* SHORT EXERCISE
Rewrite the entries from the beginning through the line containing "Looking at the screenshot, I should 29,297.", substituting "drop-down menu" for "dropdown" and leaving everything else unchanged.

* MATERIALS PROVIDED

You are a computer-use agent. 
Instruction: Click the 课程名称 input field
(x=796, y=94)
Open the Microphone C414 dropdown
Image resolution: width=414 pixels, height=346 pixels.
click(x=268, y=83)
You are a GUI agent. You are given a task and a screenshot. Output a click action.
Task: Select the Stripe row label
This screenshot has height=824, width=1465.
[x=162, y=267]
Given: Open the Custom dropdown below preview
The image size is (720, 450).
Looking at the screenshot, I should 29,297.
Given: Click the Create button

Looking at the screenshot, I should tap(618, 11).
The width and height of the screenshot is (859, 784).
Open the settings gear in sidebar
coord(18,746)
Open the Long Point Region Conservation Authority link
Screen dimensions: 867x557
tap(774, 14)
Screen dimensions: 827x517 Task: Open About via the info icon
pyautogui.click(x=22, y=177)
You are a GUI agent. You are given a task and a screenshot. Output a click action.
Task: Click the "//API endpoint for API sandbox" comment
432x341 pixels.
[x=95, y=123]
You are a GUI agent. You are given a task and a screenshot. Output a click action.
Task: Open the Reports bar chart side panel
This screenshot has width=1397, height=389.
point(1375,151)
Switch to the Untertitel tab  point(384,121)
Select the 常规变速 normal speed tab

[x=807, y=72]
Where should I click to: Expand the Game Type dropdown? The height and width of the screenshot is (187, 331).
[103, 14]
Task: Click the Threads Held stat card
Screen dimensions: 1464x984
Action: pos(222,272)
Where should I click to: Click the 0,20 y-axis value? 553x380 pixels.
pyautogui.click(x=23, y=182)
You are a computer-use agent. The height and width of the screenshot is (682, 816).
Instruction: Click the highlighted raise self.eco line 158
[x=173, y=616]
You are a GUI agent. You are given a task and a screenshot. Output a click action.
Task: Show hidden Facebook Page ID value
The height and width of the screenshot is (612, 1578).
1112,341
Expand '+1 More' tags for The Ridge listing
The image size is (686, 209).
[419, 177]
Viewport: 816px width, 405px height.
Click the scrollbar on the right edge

* RESPONSE
You are a computer-use agent. 
Instruction: Click the 课程名称 input field
(x=796, y=94)
Open the Microphone C414 drop-down menu
Image resolution: width=414 pixels, height=346 pixels.
click(x=268, y=83)
You are a GUI agent. You are given a task and a screenshot. Output a click action.
Task: Select the Stripe row label
This screenshot has height=824, width=1465.
[x=162, y=267]
Given: Open the Custom drop-down menu below preview
The image size is (720, 450).
Looking at the screenshot, I should 29,297.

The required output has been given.